[Written request 1]
Update the records excerpted from the collection by replacing "speedboat" with "motorboat" and keeping everything else unchanged. Leave the pictures out of your answer.

[Text]
----

Should we buy that stock we hear about on the news? Should we sell that mutual fund that has done well for us in the past? Am I going to be able to reach my goals if I do not do what Bob & Sally told me they were doing with their 401k account? These are all questions that might have crossed your mind at some point. The questions that we need to ask ourselves is “Are we operating with cognitive biases in our investment process?” and “Will those biases keep us from making the right decisions?”. We are going to look at this in this week’s Inside Look at Building Towards Wealth.
A cognitive bias is a flaw in your reasoning that leads you to misinterpret information from the world around you and to come to an inaccurate conclusion. Because you are flooded with information from millions of sources throughout the day, your brain develops ranking systems to decide which information deserves your attention and which information is important enough to store in memory.
It also creates shortcuts meant to cut down on the time it takes for you to process information. The problem is that the shortcuts and ranking systems are not always perfectly objective because their architecture is adapted to your life experiences.

----

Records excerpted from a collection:

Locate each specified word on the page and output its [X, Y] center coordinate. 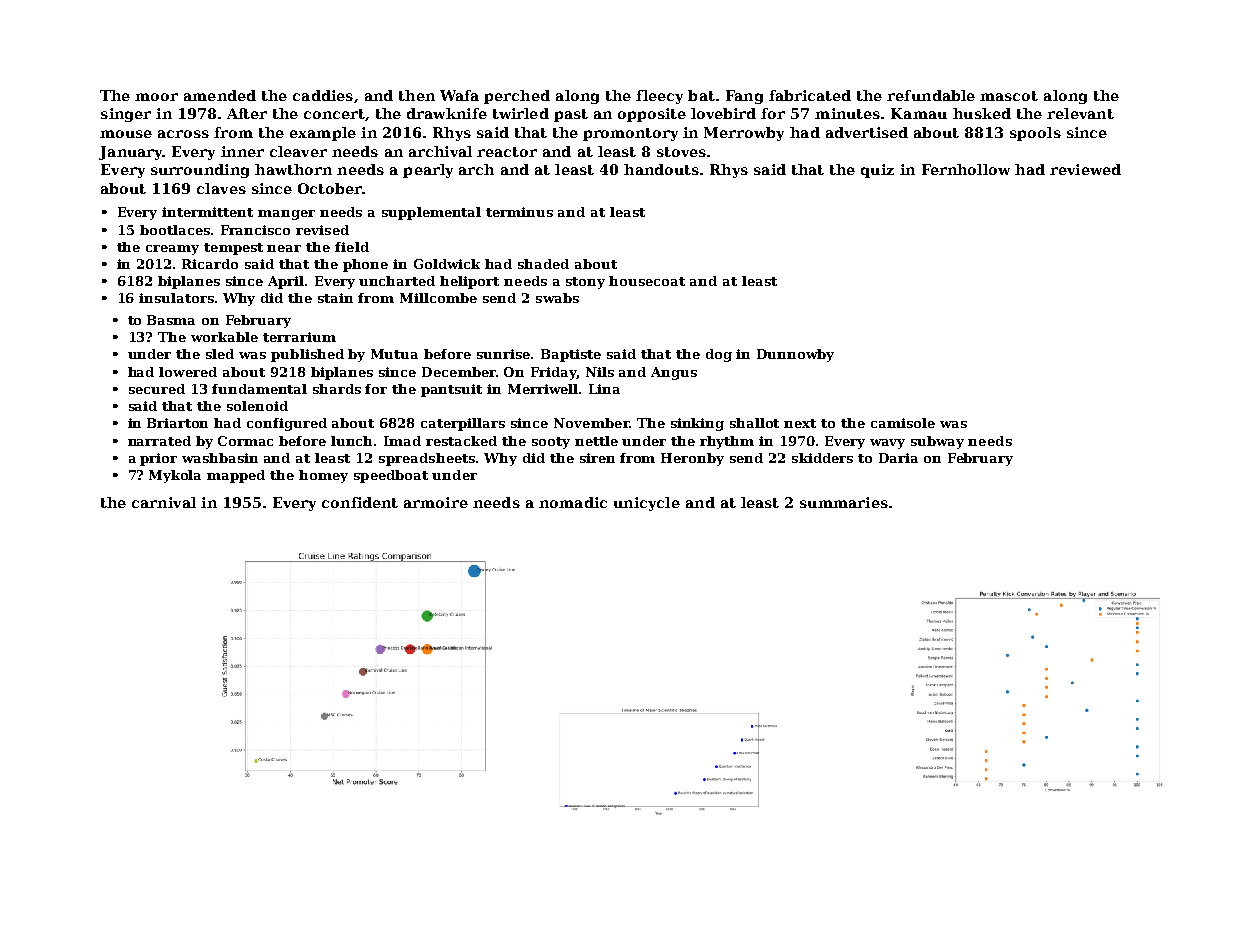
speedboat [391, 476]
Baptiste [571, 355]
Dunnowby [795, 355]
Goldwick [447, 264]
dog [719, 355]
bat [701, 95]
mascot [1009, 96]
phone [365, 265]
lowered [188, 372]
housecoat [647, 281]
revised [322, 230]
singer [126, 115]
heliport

----

[Written request 2]
Translate this sentence from the text on cognitive biases into Spanish: "A cognitive bias is a flaw in your reasoning that leads you to misinterpret information from the world around you and to come to an inaccurate conclusion."

[Output 1]
Locate each specified word on the page and output its [X, Y] center coordinate. 
motorboat [391, 476]
Baptiste [571, 355]
Dunnowby [795, 355]
Goldwick [447, 264]
dog [719, 355]
bat [701, 95]
mascot [1009, 96]
phone [365, 265]
lowered [188, 372]
housecoat [647, 281]
revised [322, 230]
singer [126, 115]
heliport

[Output 2]
Un sesgo cognitivo es una falla en tu razonamiento que te lleva a malinterpretar la información del mundo que te rodea y a llegar a una conclusión inexacta.